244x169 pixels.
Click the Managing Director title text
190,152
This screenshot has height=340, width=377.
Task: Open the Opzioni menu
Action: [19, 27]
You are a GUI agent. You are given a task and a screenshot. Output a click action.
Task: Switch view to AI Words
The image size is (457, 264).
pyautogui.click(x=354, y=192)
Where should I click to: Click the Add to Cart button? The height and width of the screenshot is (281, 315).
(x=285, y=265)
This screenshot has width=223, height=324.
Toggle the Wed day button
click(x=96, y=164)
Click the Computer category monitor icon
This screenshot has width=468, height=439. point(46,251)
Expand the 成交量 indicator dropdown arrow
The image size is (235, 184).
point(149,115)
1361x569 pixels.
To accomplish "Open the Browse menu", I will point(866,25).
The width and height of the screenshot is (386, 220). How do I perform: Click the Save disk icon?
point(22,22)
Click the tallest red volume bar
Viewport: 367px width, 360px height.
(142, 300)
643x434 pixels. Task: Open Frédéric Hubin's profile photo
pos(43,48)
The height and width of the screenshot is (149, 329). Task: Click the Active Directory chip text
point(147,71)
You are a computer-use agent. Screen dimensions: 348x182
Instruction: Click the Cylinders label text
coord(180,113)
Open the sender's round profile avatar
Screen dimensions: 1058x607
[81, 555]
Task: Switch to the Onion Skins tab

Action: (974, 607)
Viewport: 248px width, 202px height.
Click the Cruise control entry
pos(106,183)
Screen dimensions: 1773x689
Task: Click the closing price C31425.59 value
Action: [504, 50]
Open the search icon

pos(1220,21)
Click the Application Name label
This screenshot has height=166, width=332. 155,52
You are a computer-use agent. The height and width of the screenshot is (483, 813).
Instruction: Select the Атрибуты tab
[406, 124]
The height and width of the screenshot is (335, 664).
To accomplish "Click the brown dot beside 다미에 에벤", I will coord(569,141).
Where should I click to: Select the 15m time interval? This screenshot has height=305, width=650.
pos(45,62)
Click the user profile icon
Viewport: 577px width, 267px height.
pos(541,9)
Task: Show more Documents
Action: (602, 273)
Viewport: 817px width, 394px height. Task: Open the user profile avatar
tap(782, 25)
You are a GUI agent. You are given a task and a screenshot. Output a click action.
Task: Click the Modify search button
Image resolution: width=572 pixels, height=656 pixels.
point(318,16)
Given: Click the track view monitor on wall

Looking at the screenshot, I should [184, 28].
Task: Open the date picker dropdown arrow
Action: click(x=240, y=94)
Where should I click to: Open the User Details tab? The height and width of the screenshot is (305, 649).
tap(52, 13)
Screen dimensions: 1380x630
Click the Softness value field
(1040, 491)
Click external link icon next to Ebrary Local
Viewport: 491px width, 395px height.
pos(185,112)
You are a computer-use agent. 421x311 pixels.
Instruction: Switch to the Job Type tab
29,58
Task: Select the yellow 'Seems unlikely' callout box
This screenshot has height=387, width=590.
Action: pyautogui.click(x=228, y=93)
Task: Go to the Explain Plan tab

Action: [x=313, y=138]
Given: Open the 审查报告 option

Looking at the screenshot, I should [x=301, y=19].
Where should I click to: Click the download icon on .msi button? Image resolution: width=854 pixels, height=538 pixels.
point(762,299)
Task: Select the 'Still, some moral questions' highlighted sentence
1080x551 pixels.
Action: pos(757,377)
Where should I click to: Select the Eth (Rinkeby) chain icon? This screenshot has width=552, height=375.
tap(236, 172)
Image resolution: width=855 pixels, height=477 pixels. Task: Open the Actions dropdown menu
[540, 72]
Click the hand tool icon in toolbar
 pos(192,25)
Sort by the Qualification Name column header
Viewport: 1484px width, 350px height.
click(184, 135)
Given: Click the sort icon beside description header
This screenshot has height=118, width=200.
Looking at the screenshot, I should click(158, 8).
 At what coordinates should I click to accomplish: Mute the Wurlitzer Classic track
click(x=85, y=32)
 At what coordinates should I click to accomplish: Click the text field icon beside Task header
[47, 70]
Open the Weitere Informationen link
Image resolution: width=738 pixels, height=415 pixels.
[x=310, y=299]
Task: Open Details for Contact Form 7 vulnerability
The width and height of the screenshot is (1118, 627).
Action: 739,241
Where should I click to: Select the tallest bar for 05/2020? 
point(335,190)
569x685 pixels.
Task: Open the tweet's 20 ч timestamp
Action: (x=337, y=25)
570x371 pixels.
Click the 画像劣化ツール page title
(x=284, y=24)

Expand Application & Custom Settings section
───
### [Problem]
Working through the records, copy each line in which the word "will" appears.

### [Answer section]
To accomplish "Open the Browse menu", I will point(866,25).
To accomplish "Click the brown dot beside 다미에 에벤", I will coord(569,141).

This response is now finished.